**DIRECTIONS**. Among the entries, find the lines with the string "This" and report them.

PROVIDED RECORDS Block Start

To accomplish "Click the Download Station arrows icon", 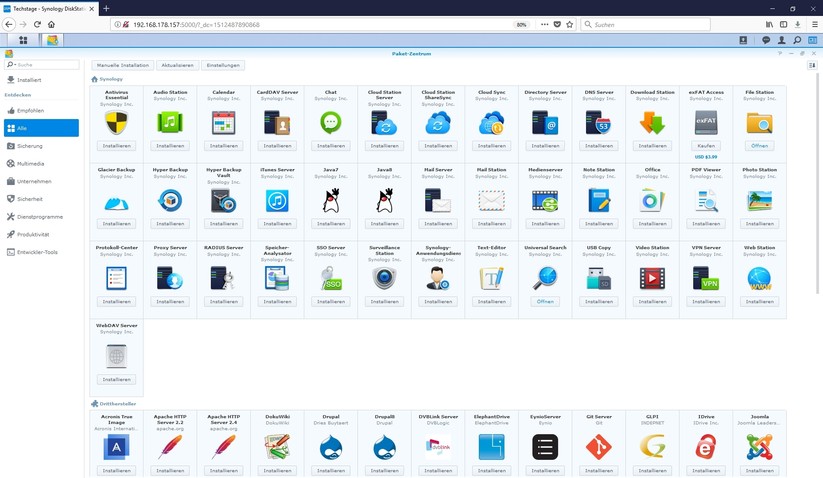I will [x=652, y=122].
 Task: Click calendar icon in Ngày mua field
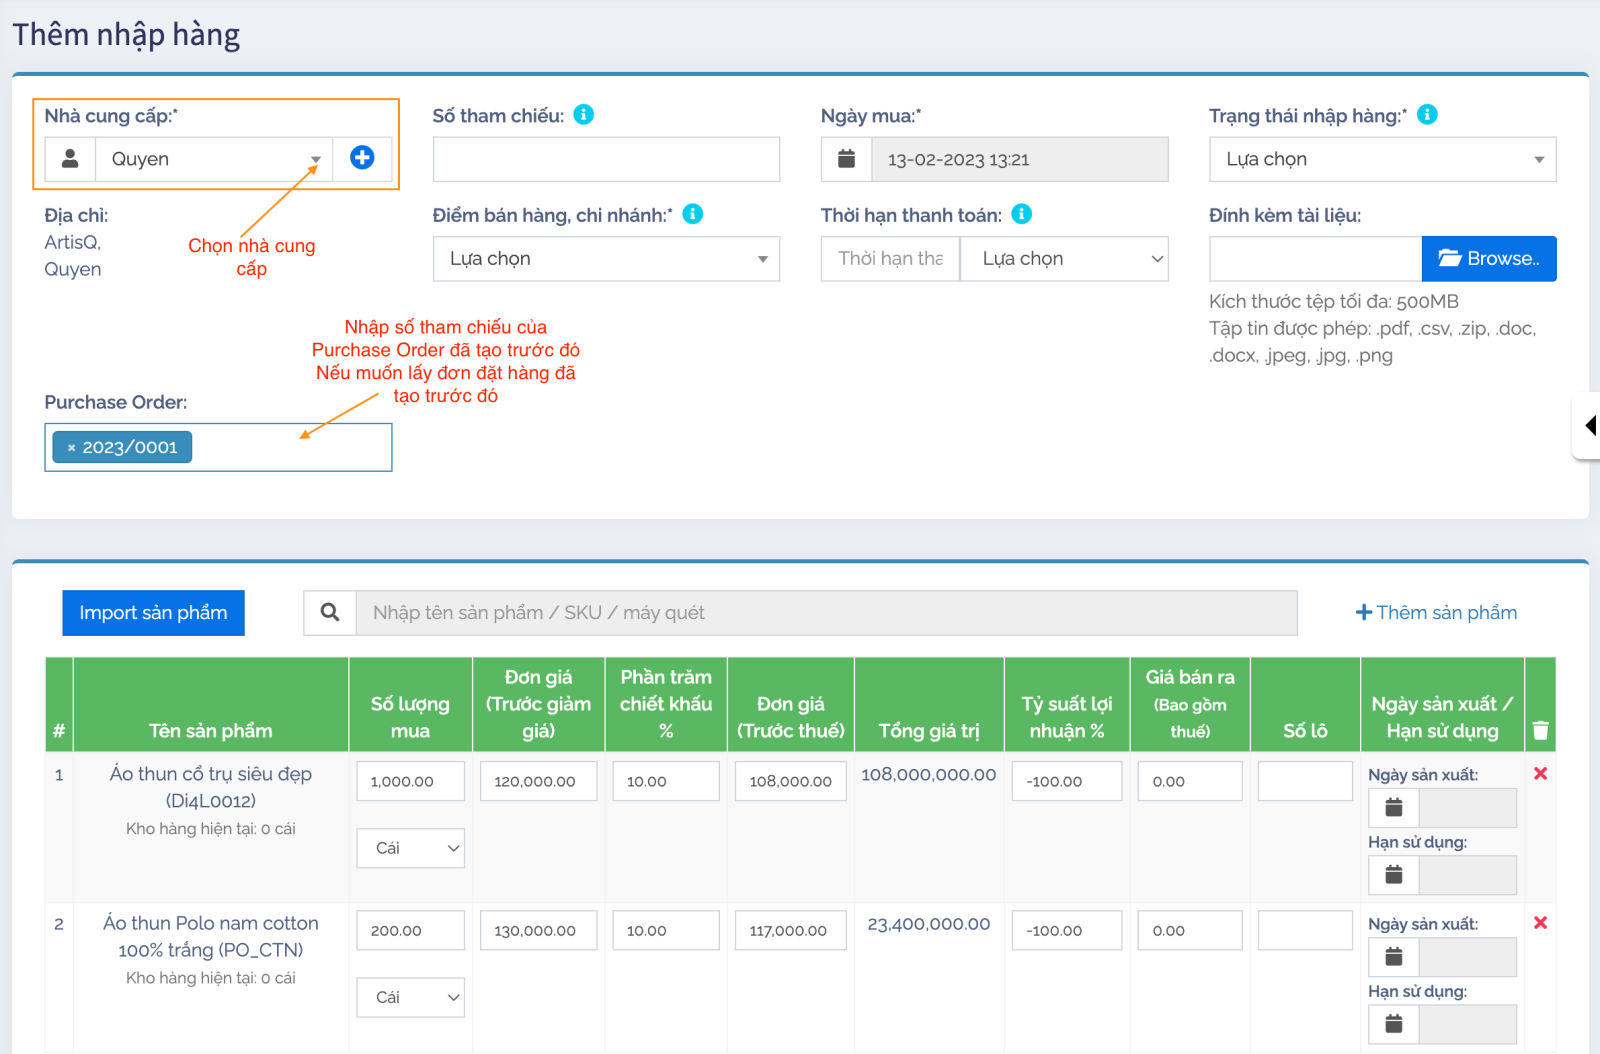coord(846,159)
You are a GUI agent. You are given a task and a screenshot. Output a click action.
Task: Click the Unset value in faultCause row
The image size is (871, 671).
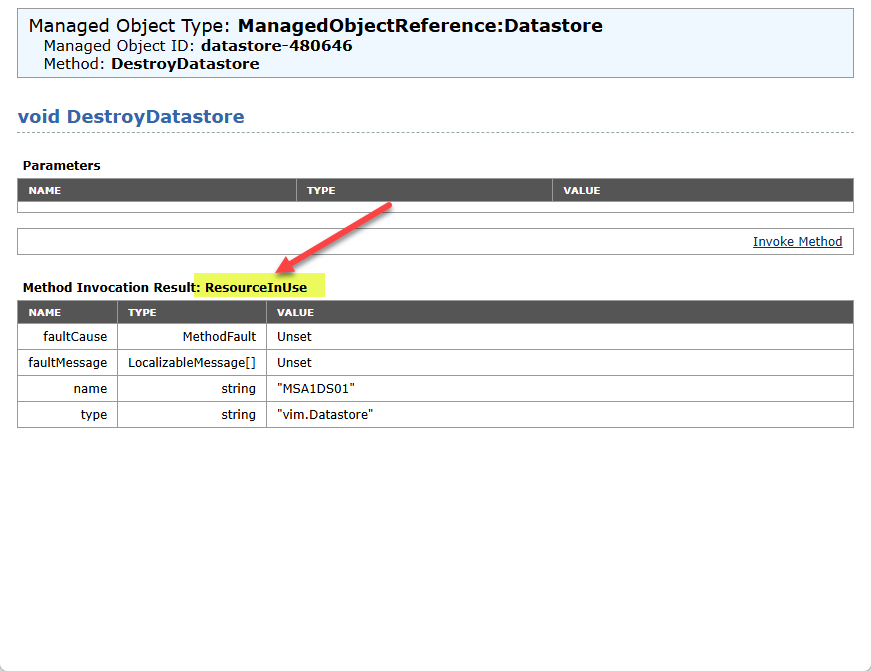click(294, 337)
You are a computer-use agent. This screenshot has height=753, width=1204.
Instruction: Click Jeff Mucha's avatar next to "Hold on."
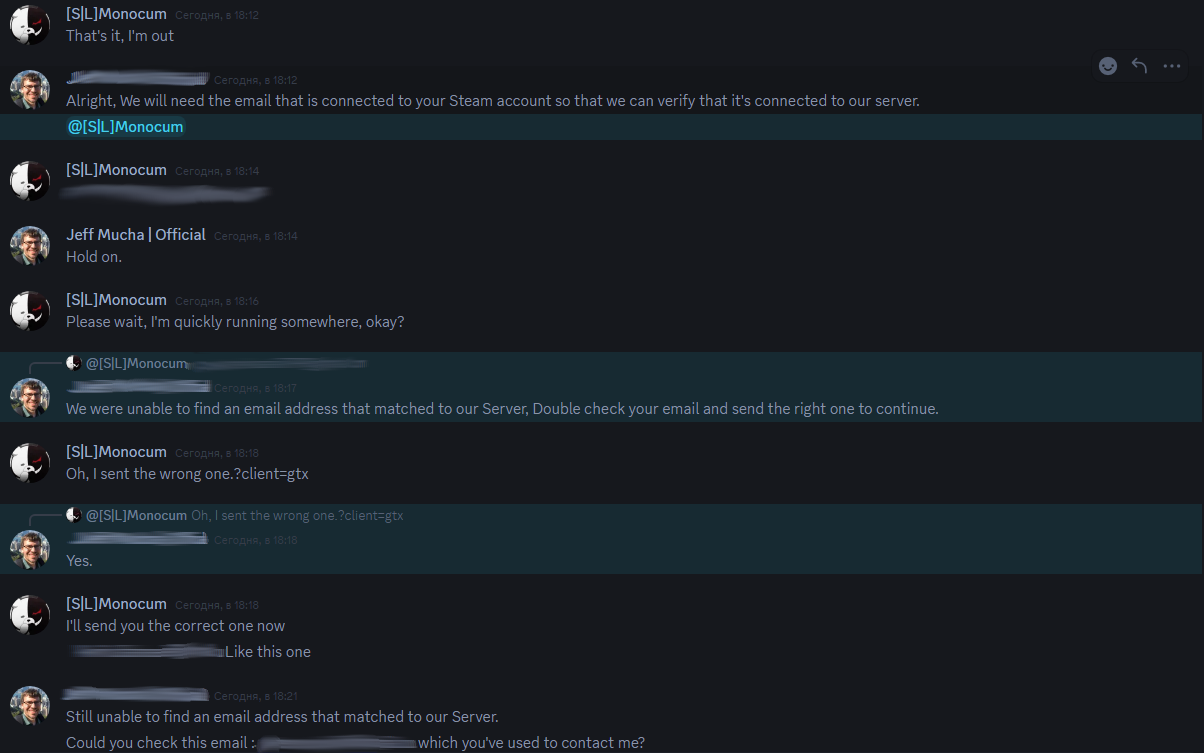(x=30, y=245)
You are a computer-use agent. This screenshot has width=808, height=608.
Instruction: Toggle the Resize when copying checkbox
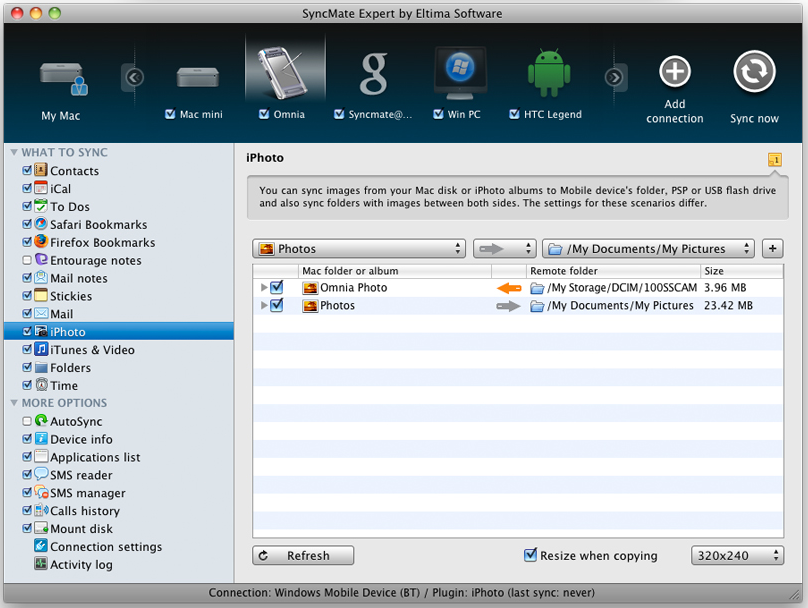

PROVIDED RECORDS Block End

**TASK ANSWER**.
You are a computer-use agent. This screenshot has height=753, width=1204.
You are a computer-use agent. This screenshot has width=808, height=608.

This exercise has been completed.